Difference between an insurance underwriter and an agent
The key difference between an insurance underwriter and an agent is the level of interaction with customers. Underwriters have a lot less communication with the customer. They review your application, either approve or deny it, and set your coverage limits and premium. You probably won't deal with them again until your annual premium review.
Insurance agents are more public facing. They manage your insurance account, including when you have any questions or problems regarding your policy, as well as when you file a claim.
Another difference between the two is their relationship with your insurer. Agents are more likely to work for both you and their employer. Underwriters only work for your insurer. Their job is to protect the provider's interest and profit margin. If an insurer is too loose in writing policies, they may have to pay out too much in claims, costing them money.
If the insurer is too conservative in policy writing, they could lose customers to competing insurers who offer better rates and coverage. The underwriter is there to maintain the balance between the two.
What can I do to get better results from an underwriter?

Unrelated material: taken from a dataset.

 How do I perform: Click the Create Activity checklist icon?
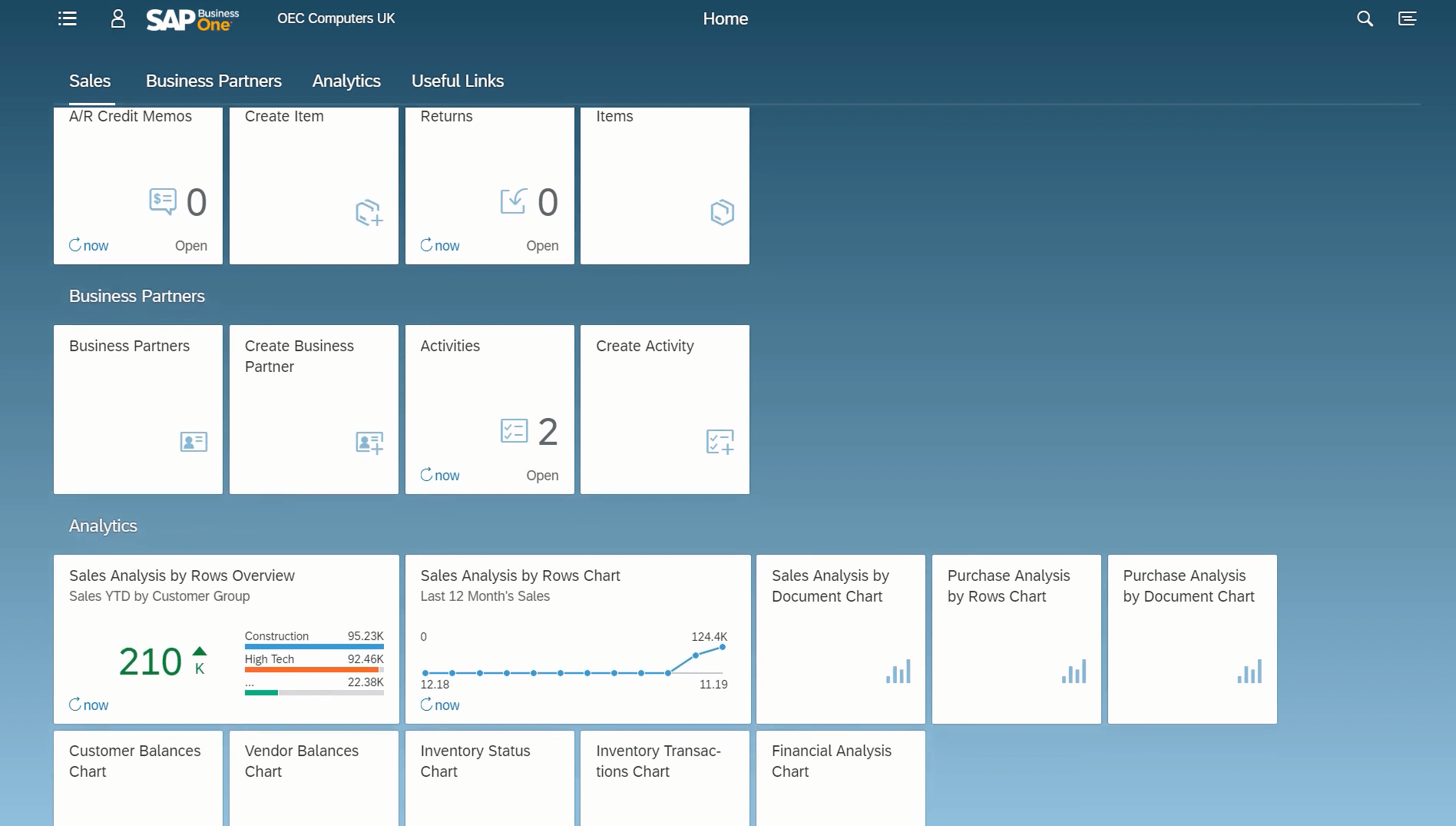tap(719, 442)
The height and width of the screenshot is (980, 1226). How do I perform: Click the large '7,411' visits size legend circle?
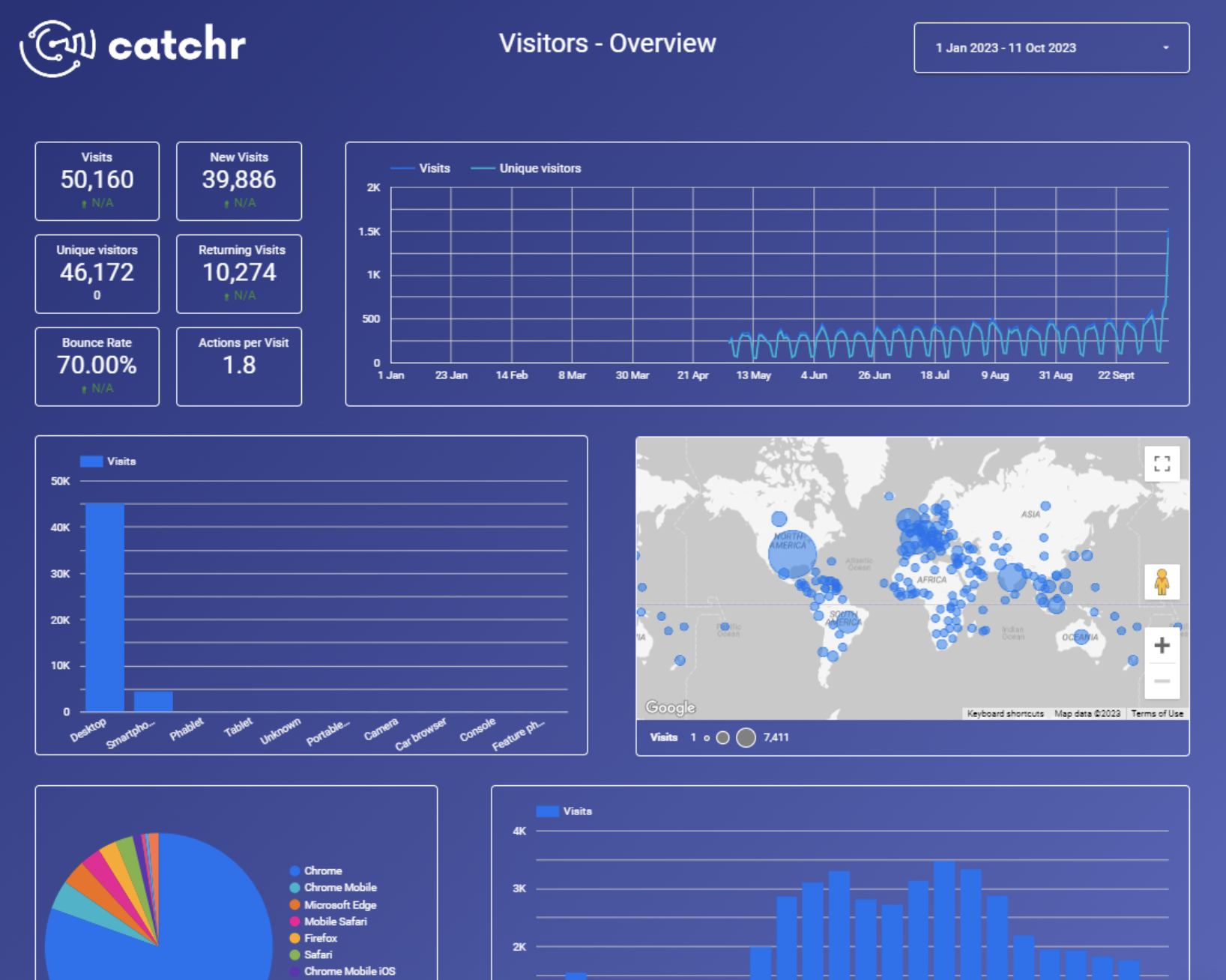click(x=746, y=737)
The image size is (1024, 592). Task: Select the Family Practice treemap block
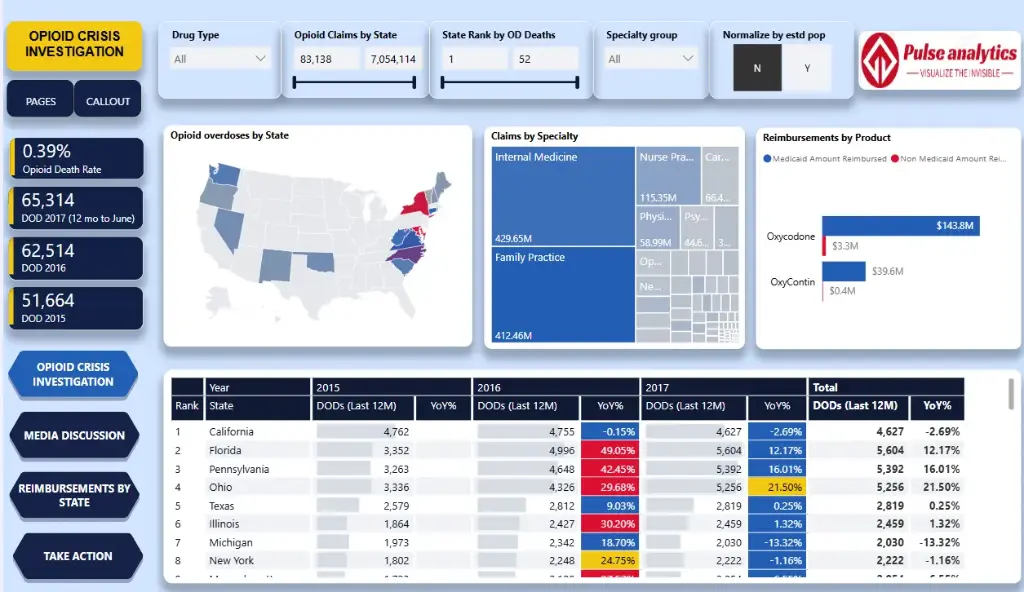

The biggest tip for getting approval for insurance coverage and a cheap premium is to eliminate as many risk factors as you can. Factors such as age can't be helped, but you can change many others. For example:
- Fix your credit: While some states — such as California, Hawaii, Massachusetts and Michigan — don't allow insurers to use credit scores for auto insurance quotes, insurers in other states may see a correlation between your credit score and the likelihood of you filing a claim. Keeping your credit clean is a good way to reduce your risk in the eyes of an underwriter.
- Keep your house in top shape: If you keep up on home repairs and security upgrades, the field agent working with your underwriter will have less to check off as a potential risk.
Shop around: All insurers are different and very competitive. Compare quotes from multiple providers. If one insurance company's underwriter doesn't approve you, that doesn't mean another will do the same.